La reacción primaria, instintiva, quizá no se puede cortar de raíz. No podemos evitar del todo que exista la repugnancia —que probablemente tiene que ver con la tensión interna que existe entre el deseo de ser dioses y la aceptación de los límites propios de los humanos—, como no se puede evitar sentir ira y deseo de dañar a alguien que ha malherido a una persona que amas. El problema es que estas emociones no pueden ser políticas. No pueden ser las emociones o instintos que nos guíen en la existencia compartida. Porque actuar y relacionarnos desde emociones como la repugnancia o la ira nos acaba haciendo inmorales, nos aleja de las virtudes que pueden construir una forma de vivir juntos que sea buena, y por tanto justa, para todos los implicados.
La repugnancia no puede guiar la vida pública. Está vinculada a prácticas sociales dudosas en las que la incomodidad que algunas personas sienten por el hecho de tener un cuerpo animal se proyecta, de forma agresiva, hacia individuos y grupos vulnerables. Es una emoción que niega la realidad de lo que es ser humano, que excluye y hace daño a muchas personas. La repugnancia nos liga a una fantasía romántica irrealizable de pureza social y desvía nuestro pensamiento de las medidas reales que podemos implementar para mejorar determinadas conductas, determinadas realidades. Excluye, niega, desea la aniquilación y desaparición del «repugnante» en vez de imaginar cómo ayudarle.
Pero el problema es la base. Lo que sostiene y hace crecer esa emoción tan perjudicial para la vida en común es la noción de pureza. La idea de la posibilidad de una pureza social hace de la repugnancia un sentimiento común y legítimo, útil para alcanzar el fin deseado de la pureza. La propia noción de pureza es el inicio del problema. Y en esto volveríamos a Nietzsche para decir que el crimen original fue el de Platón al establecer la noción de la pureza.

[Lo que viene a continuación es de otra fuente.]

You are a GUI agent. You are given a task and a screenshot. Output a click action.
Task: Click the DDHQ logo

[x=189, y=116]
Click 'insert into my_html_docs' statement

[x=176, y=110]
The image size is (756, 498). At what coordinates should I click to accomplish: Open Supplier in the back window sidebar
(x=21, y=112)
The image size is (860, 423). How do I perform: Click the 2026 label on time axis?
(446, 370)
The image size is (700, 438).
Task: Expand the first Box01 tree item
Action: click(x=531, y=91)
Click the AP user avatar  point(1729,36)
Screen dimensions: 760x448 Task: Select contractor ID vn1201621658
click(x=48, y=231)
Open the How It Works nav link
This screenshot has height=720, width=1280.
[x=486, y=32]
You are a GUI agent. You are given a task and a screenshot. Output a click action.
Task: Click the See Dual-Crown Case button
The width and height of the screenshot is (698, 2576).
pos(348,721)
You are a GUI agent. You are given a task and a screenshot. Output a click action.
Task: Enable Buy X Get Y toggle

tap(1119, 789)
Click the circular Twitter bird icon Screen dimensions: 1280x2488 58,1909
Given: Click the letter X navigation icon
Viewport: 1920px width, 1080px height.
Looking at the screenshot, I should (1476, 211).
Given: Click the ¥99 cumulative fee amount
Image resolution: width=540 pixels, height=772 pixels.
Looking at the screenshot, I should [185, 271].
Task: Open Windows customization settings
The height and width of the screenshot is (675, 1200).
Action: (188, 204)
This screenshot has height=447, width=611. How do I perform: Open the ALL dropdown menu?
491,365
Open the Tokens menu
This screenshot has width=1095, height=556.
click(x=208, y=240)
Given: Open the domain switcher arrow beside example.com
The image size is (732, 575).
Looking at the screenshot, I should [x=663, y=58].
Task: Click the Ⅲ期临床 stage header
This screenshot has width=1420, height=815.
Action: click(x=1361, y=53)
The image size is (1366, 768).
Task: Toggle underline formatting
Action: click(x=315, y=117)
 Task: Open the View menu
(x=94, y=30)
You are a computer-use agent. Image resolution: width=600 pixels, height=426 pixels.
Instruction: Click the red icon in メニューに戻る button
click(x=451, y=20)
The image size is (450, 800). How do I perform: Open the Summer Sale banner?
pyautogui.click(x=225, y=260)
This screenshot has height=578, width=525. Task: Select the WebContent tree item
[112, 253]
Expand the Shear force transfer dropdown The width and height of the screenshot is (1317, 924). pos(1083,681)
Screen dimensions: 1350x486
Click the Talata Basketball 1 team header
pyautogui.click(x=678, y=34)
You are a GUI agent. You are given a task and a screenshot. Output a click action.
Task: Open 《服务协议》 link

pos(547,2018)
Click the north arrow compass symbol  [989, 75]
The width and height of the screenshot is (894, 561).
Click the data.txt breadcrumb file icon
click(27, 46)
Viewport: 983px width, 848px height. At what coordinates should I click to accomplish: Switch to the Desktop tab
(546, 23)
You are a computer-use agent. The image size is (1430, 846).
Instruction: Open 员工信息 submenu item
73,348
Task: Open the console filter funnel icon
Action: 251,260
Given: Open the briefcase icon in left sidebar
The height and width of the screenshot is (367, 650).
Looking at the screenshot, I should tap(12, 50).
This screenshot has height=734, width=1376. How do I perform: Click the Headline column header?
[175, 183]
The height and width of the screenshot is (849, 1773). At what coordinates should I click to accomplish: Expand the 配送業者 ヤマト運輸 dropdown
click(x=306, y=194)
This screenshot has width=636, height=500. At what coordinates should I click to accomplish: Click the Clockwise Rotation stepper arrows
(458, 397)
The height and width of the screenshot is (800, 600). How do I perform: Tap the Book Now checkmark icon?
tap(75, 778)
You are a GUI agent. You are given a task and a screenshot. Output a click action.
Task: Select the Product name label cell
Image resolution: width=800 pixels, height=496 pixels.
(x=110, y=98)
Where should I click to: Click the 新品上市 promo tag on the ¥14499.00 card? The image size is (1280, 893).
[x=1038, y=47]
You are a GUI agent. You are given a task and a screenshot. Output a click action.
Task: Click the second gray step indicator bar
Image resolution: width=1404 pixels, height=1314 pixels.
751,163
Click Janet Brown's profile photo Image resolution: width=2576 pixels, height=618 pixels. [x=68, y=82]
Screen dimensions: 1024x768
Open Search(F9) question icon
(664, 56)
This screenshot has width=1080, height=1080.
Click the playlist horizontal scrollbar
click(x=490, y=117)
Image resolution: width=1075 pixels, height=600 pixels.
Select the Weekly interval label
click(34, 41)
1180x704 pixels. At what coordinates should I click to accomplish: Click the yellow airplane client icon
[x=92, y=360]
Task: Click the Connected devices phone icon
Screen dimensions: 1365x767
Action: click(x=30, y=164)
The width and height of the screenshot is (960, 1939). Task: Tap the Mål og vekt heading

Para salir de esta utopía convertida en infierno, en la línea de Nussbaum, proponemos una sociedad que reconozca su humanidad y que no se esconda de ella ni nos la esconda a nosotros. Una sociedad de ciudadanos que descarten las aspiraciones de omnipotencia y perfección que han provocado tanta miseria humana. Una sociedad de ciudadanos que admitan que tienen necesidades y son vulnerables, que son mortales, imperfectos, a menudo despistados y chapuceros, a veces unos mamarrachos incompetentes.